> Data shown:

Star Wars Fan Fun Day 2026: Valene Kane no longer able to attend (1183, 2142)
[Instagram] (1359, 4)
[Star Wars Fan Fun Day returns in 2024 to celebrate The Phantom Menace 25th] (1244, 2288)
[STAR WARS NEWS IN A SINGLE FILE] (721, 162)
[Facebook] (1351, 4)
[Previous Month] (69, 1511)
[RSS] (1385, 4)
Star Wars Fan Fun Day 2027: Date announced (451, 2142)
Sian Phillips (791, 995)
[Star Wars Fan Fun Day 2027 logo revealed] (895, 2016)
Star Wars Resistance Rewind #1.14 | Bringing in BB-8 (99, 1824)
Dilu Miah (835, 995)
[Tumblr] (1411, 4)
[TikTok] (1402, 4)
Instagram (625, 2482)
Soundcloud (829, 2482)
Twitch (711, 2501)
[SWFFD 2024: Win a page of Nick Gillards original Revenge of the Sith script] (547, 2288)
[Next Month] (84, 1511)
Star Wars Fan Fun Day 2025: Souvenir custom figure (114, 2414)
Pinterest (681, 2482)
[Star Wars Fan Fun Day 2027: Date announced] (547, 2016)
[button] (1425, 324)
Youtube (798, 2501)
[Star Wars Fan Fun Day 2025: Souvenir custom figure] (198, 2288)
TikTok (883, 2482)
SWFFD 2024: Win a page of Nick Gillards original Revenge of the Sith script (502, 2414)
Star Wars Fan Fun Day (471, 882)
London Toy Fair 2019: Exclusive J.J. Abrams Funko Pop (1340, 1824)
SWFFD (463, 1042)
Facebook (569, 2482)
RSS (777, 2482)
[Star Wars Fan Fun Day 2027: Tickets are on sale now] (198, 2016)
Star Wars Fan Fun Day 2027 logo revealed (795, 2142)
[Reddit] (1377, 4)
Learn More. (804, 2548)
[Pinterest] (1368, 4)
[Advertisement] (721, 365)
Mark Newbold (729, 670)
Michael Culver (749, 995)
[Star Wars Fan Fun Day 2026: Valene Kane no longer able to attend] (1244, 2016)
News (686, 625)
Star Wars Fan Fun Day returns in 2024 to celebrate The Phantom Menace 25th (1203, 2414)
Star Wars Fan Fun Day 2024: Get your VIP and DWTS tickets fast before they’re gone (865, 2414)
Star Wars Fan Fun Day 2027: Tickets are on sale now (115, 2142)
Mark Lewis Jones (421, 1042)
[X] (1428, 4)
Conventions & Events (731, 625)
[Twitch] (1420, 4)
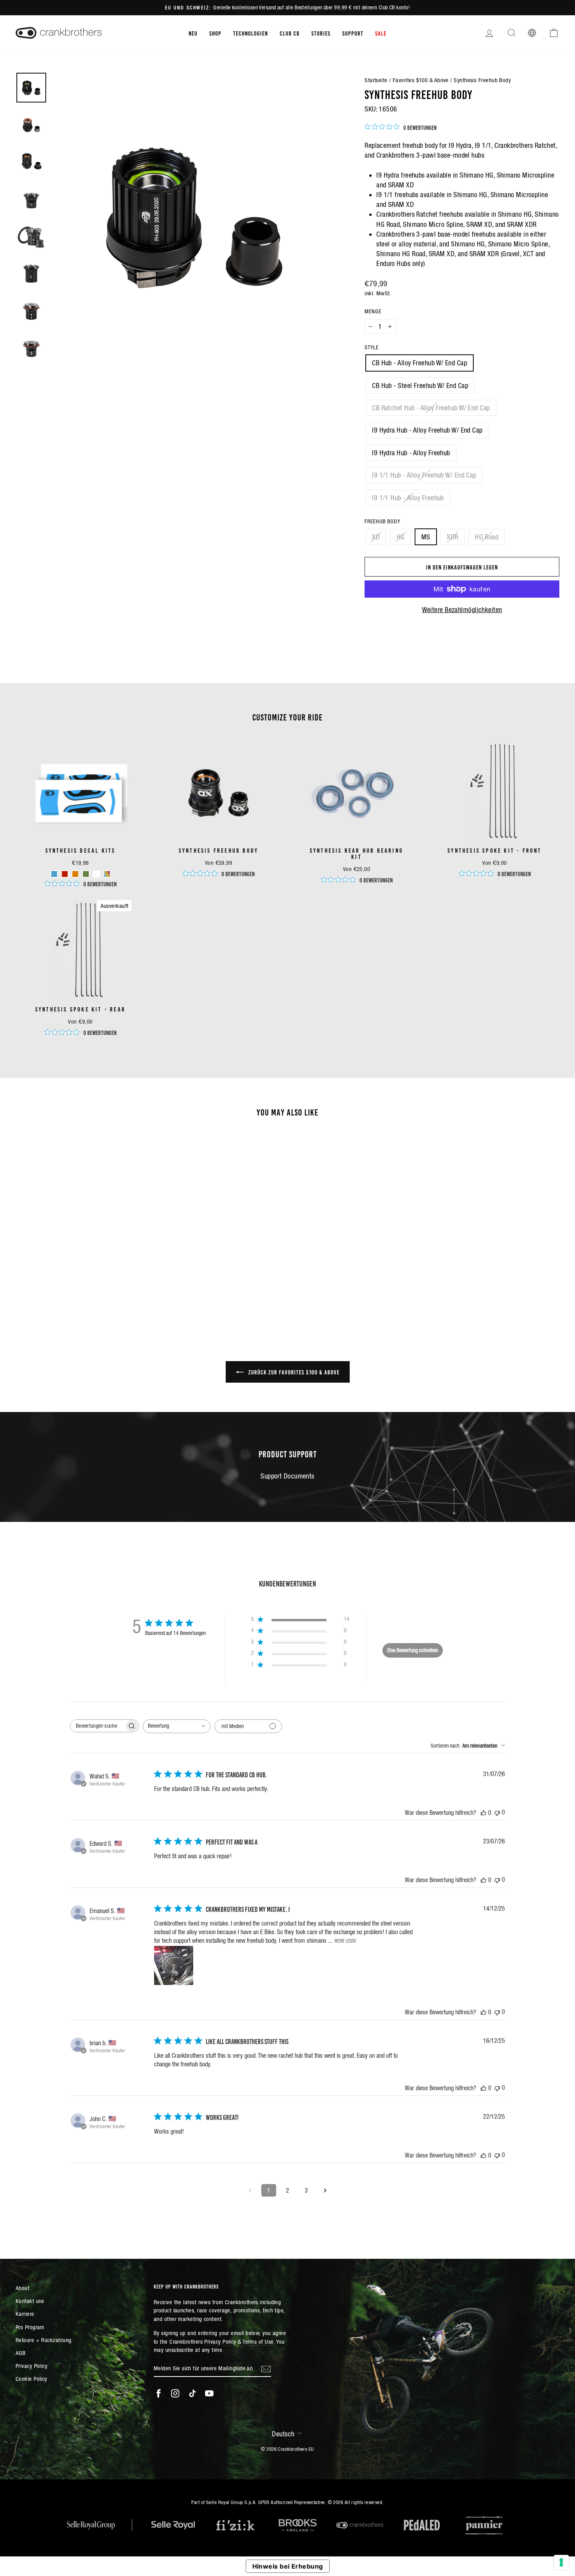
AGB (20, 2353)
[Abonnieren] (266, 2368)
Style (372, 347)
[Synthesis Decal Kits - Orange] (75, 874)
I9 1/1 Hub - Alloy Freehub (408, 498)
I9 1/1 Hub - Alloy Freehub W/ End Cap (424, 475)
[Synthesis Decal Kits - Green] (86, 874)
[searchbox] (97, 1726)
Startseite (376, 80)
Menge (373, 311)
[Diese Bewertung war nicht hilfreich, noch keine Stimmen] (497, 1812)
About (22, 2288)
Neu (193, 33)
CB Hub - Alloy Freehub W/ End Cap (419, 363)
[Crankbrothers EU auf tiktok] (192, 2393)
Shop (215, 33)
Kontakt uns (30, 2301)
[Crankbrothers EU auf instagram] (175, 2393)
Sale (380, 33)
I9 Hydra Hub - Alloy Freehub (411, 453)
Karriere (25, 2313)
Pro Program (30, 2327)
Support (352, 33)
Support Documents (287, 1476)
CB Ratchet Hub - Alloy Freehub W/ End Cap (431, 408)
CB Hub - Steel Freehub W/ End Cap (420, 385)
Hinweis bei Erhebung (287, 2566)
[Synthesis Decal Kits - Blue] (54, 874)
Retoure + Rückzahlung (43, 2340)
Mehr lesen (345, 1940)
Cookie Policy (31, 2378)
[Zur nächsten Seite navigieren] (325, 2190)
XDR (452, 537)
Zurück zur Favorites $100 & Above (293, 1372)
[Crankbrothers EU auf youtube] (209, 2393)
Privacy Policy (31, 2365)
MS (425, 537)
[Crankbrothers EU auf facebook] (158, 2393)
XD (376, 537)
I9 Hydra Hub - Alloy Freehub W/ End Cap (427, 430)
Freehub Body (382, 521)
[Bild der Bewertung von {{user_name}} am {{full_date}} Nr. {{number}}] (173, 1965)
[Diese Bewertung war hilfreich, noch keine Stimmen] (483, 1812)
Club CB (290, 33)
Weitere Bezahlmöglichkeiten (462, 609)
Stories (321, 33)
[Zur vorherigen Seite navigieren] (250, 2190)
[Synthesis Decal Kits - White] (96, 874)
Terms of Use (258, 2341)
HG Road (486, 537)
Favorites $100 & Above (421, 80)
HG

> The problem:
Within the data above, find the lines that contain the word "navigieren" and copy each of them.

> Expected output:
[Zur nächsten Seite navigieren] (325, 2190)
[Zur vorherigen Seite navigieren] (250, 2190)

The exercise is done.